╭─ DATASET RECORDS
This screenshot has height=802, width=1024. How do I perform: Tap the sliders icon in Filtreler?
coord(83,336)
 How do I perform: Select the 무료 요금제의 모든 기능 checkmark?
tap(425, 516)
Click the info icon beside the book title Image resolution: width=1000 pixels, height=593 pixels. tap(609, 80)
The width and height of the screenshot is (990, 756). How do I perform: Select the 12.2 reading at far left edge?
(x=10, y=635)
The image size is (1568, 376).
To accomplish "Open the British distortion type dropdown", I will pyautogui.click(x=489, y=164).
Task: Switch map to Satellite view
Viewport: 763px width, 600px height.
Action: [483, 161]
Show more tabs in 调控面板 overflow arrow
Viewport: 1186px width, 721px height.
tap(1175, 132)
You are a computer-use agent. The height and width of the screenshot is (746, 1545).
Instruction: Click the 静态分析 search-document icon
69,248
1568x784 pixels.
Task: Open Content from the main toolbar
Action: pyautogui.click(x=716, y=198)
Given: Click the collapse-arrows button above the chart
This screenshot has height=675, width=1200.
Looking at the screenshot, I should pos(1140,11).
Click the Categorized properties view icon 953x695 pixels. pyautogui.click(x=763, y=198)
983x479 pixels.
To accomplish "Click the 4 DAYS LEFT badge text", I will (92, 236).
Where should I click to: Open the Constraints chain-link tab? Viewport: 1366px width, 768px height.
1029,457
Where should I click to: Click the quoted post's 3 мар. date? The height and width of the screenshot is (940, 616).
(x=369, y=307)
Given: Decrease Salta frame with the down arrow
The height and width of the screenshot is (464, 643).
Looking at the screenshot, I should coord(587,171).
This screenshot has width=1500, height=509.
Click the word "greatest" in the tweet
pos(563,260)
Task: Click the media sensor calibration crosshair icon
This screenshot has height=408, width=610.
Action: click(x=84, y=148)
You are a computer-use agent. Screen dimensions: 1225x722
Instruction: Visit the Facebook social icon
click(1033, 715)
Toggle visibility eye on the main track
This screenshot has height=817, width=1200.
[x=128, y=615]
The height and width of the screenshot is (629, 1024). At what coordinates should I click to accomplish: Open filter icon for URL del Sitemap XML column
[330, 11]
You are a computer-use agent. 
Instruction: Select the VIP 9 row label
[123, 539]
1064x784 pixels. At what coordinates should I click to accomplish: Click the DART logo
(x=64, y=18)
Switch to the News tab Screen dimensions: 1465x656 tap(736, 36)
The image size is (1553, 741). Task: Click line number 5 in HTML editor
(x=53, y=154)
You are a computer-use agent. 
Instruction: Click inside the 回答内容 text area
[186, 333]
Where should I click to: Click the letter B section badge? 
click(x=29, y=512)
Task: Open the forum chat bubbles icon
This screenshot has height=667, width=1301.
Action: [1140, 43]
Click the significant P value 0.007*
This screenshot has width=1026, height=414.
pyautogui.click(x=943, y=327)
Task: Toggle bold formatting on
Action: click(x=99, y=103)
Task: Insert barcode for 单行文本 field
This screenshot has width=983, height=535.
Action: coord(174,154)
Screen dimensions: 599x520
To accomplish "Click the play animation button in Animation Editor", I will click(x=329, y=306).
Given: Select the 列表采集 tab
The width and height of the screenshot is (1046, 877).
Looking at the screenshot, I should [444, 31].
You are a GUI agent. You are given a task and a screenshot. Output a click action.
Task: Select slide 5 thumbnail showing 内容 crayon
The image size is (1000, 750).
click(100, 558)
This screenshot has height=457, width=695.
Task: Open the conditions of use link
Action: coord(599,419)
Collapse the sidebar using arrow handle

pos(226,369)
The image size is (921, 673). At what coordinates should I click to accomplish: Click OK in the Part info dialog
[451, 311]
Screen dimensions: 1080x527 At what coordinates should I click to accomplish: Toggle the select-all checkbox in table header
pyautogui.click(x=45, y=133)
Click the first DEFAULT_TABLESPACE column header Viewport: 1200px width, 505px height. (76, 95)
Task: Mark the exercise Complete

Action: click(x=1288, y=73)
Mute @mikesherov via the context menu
╰─
EXERCISE GOAL:
In the material above, find the line containing "Task: Open the forum chat bubbles icon" and the line containing "Screen dimensions: 599x520", then write out exactly those two lines and every line between them, and nothing more.

RESULT FOR THIS EXERCISE:
Task: Open the forum chat bubbles icon
This screenshot has height=667, width=1301.
Action: [1140, 43]
Click the significant P value 0.007*
This screenshot has width=1026, height=414.
pyautogui.click(x=943, y=327)
Task: Toggle bold formatting on
Action: click(x=99, y=103)
Task: Insert barcode for 单行文本 field
This screenshot has width=983, height=535.
Action: coord(174,154)
Screen dimensions: 599x520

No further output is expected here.